4 Additional information

4.1 Bugs

The -k|--local-files option is still not implemented.
Actually, in the cases when the execution of the process fails (i.e. the program or shell does not exists, access is denied or things like that), the child of pexec prints an error to standard error and exits, therefore unless the standard error is gathered somehow (see -u|--error), the invoker won't be informed in such cases. And even if so, the invoker is unable to distinguish this from the case when the successfully executed process prints directly the same message to its standard error. This is not a real bug but this behavior is planned to be changed in the future.
Another strange cases are when the child process is explicitly terminated, killed or stopped/continued. These cases are handled somehow but should be fine-tuned by the invoker in the further releases.
The logging now is still poorish, it should also be improved (esp. to log the above unexpected shutdowns).

4.2 Version

This manual page describes pexec version 1.0rc5.

4.3 Copyright

This software was written by Andras Pal. The core part was written while working for the Hungarian-made Automated Telescope (HAT) project to make the data processing more easier and therefore find many-many extrasolar planets. See more information about this project: http://hatnet.hu. Another internal libraries (e.g. numhash.[ch] were primarily written for other projects.

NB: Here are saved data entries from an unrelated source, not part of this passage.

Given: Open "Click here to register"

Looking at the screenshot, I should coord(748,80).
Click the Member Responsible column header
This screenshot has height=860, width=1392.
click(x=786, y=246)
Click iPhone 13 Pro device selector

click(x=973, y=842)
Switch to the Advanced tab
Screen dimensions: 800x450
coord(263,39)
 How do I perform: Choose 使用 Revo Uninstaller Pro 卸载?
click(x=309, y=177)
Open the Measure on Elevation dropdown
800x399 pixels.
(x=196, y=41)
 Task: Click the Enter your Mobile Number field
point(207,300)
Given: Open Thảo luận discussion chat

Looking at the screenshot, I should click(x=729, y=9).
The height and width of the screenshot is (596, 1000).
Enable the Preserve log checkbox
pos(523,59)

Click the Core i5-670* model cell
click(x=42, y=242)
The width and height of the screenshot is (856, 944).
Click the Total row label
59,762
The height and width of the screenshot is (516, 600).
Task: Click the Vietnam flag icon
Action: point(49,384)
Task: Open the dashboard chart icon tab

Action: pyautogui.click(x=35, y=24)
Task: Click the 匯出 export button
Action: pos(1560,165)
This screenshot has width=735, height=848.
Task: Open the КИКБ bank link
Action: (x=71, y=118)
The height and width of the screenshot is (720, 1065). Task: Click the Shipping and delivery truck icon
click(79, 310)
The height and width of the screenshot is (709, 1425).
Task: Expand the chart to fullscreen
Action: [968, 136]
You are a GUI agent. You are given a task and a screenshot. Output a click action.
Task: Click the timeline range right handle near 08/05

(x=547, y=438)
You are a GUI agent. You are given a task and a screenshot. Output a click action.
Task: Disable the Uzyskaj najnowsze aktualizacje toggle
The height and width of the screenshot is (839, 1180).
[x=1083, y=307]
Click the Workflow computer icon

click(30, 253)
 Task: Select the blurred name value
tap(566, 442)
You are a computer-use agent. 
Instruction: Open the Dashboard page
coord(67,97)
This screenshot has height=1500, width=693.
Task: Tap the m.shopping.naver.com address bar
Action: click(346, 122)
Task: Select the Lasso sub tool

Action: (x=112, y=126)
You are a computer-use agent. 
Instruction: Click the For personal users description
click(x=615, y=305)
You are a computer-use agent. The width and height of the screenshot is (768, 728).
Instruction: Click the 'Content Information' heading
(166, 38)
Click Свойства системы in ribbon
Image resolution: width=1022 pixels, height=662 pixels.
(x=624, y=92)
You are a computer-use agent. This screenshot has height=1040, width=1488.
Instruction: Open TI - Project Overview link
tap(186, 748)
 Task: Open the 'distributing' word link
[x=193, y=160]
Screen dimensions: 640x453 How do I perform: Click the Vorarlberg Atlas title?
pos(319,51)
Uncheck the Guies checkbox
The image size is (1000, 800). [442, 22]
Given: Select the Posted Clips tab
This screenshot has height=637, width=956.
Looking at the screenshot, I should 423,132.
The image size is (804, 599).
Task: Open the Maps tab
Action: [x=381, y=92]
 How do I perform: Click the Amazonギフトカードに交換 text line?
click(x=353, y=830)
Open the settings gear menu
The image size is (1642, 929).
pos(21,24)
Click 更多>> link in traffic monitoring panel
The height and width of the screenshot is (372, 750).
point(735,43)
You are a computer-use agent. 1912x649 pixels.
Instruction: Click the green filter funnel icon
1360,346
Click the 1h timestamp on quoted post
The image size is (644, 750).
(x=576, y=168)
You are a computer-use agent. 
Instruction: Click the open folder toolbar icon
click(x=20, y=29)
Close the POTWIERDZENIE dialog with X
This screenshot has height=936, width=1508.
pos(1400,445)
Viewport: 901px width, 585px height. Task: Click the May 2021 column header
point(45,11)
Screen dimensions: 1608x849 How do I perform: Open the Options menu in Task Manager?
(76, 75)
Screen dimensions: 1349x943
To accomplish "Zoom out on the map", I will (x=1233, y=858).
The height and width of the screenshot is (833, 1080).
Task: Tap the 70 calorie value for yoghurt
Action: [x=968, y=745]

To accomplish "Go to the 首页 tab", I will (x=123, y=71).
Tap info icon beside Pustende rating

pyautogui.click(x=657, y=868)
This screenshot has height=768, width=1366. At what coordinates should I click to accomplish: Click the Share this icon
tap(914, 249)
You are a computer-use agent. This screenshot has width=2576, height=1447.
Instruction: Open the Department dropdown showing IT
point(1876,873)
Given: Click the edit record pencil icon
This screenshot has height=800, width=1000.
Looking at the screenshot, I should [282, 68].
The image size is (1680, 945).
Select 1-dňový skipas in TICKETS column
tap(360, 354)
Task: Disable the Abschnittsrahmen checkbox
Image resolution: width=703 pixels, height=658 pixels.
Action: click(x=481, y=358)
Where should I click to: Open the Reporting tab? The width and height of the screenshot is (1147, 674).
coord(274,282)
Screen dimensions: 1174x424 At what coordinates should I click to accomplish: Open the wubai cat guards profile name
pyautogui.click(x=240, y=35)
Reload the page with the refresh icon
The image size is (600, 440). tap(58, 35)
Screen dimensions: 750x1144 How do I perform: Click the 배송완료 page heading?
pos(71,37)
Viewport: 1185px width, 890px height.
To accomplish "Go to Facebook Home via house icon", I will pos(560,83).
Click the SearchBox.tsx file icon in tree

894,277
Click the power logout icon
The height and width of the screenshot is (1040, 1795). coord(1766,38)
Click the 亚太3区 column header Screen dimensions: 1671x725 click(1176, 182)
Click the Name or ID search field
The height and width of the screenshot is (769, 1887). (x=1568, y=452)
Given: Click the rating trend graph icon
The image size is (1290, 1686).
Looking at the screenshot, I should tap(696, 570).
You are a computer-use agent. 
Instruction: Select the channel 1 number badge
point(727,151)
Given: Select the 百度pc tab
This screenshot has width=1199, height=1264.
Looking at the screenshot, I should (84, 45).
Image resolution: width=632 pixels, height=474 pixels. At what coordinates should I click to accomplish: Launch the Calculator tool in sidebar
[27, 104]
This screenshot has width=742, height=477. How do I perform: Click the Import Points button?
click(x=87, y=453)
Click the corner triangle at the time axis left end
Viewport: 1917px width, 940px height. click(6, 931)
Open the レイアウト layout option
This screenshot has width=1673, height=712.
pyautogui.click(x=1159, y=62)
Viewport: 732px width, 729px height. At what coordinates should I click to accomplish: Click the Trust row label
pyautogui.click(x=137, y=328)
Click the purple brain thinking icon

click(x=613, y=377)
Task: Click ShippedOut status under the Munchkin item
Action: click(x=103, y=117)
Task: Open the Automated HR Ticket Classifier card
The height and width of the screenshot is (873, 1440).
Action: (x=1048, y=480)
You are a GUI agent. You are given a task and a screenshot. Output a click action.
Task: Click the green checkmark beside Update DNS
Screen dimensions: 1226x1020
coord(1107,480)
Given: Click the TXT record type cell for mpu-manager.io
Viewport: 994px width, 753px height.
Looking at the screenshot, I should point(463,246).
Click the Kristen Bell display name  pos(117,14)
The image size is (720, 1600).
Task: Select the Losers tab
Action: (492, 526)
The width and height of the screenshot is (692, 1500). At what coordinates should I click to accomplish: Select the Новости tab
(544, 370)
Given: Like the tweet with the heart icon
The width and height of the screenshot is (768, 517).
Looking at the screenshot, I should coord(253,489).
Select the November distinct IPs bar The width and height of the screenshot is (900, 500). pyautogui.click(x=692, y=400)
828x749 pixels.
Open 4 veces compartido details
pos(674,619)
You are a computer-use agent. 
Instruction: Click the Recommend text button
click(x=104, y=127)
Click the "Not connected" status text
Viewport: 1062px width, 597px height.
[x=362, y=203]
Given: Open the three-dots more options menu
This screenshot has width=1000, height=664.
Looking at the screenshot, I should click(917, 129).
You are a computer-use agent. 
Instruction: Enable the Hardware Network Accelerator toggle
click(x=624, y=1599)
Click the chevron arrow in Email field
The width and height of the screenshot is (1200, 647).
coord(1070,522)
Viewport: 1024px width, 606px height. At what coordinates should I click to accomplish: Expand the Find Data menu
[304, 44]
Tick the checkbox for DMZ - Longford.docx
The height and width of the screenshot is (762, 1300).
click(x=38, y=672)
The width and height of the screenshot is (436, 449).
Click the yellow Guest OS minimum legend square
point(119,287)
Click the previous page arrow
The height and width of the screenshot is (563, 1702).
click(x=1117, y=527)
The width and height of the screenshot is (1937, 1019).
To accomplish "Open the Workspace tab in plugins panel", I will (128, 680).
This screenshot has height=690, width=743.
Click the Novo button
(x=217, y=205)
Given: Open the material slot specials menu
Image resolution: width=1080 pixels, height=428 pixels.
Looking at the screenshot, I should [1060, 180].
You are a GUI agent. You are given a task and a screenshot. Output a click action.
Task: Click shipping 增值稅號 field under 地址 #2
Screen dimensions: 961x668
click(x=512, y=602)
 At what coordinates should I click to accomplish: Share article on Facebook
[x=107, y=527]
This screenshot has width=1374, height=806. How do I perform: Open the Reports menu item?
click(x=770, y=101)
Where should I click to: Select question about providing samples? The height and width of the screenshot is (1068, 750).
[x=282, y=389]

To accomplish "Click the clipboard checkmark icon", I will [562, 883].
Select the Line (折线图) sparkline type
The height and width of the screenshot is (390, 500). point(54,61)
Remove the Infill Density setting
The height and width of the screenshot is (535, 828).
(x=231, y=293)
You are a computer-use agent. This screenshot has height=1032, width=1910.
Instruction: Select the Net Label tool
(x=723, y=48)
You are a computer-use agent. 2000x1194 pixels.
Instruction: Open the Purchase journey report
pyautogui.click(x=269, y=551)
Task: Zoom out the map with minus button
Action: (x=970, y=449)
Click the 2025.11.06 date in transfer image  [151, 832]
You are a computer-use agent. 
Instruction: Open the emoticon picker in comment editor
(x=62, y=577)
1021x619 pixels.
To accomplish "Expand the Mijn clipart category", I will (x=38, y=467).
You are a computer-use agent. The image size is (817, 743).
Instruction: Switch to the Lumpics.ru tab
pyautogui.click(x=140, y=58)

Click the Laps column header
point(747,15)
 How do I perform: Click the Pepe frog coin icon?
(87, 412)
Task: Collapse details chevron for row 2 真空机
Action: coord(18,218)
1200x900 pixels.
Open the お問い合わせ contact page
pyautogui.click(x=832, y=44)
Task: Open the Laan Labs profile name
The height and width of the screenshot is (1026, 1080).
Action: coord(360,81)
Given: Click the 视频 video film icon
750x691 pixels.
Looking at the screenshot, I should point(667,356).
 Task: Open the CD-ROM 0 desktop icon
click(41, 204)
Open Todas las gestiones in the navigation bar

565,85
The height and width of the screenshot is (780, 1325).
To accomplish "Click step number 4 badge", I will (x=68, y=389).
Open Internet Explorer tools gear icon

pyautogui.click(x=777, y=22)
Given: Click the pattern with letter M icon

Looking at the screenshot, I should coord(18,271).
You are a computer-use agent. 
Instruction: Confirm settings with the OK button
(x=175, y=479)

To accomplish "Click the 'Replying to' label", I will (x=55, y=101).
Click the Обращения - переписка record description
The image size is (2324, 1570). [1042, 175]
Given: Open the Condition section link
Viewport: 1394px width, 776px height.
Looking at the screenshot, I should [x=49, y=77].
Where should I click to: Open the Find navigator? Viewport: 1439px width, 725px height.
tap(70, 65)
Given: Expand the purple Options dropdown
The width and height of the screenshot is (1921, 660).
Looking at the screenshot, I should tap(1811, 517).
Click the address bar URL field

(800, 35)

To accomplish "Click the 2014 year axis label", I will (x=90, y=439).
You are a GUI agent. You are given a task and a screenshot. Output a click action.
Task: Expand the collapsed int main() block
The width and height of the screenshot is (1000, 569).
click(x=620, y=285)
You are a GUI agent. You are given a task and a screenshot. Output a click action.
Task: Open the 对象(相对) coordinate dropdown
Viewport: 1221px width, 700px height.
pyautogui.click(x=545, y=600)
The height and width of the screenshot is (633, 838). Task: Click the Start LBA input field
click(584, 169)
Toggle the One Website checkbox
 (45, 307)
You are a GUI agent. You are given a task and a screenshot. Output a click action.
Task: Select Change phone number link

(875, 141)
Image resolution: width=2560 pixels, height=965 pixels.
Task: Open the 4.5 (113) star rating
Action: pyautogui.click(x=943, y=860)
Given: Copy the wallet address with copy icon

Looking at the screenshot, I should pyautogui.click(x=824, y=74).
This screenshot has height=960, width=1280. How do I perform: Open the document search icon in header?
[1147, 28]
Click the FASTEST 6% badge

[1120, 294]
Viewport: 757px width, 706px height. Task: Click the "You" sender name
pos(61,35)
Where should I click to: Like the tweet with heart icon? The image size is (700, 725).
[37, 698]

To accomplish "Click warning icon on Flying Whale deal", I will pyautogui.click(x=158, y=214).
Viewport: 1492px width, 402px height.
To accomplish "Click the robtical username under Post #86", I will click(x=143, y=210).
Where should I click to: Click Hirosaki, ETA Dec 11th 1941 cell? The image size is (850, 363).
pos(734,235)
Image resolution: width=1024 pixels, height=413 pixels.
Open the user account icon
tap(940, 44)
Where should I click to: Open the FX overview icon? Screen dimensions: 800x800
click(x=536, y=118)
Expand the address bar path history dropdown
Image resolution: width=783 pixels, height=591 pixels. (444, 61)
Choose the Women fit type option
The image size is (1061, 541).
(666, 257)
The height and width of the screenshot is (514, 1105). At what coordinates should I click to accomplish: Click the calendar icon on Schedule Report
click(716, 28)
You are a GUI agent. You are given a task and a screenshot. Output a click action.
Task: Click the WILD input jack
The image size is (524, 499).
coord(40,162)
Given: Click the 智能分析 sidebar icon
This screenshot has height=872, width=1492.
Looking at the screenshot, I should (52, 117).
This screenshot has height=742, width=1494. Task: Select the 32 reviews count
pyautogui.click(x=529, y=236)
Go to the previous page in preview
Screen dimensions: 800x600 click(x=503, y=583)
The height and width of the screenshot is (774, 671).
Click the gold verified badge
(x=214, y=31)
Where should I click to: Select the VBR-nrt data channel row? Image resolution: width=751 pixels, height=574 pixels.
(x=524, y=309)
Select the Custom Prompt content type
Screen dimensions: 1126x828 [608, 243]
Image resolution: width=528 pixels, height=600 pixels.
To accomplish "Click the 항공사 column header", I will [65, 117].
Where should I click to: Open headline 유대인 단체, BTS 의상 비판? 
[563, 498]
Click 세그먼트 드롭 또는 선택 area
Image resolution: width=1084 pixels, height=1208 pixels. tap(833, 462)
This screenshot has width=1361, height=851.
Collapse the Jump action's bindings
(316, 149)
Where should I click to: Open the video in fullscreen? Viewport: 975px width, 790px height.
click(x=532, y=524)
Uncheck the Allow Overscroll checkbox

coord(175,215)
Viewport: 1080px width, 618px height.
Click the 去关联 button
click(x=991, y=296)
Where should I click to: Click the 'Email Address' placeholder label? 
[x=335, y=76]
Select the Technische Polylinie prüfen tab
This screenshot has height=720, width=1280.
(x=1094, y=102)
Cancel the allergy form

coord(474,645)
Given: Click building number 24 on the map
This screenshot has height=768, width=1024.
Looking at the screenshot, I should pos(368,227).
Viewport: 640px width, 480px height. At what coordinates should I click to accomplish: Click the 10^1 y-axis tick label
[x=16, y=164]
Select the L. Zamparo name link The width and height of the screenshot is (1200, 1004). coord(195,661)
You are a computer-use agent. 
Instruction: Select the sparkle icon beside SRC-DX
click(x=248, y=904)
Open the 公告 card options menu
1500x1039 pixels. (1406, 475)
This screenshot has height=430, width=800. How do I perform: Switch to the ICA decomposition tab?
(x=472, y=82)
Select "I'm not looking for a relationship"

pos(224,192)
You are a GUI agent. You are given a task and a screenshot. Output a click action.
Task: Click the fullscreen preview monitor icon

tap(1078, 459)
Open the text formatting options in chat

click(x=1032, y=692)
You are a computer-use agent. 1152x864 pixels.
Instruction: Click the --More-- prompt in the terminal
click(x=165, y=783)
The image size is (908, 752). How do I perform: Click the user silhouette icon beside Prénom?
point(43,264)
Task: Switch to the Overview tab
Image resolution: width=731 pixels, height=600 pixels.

Send bug reports, comments and remarks to apal@szofi.elte.hu or apal@cfa.harvard.edu.

This program is free software: you can redistribute it and/or modify it under the terms of the GNU General Public License as published by the Free Software Foundation, either version 3 of the License, or (at your option) any later version.

This program is distributed in the hope that it will be useful, but WITHOUT ANY WARRANTY; without even the implied warranty of MERCHANTABILITY or FITNESS FOR A PARTICULAR PURPOSE. See the GNU General Public License for more details.

This documentation: copyright (C) 2007, 2008; Andras Pal. Permission is granted to copy, distribute and/or modify this document under the terms of the GNU Free Documentation License, Version 1.2 or any later version published by the Free Software Foundation; with no Invariant Sections, no Front-Cover Texts, and no Back-Cover Texts. A copy of the license is included in the section entitled "GNU Free Documentation License".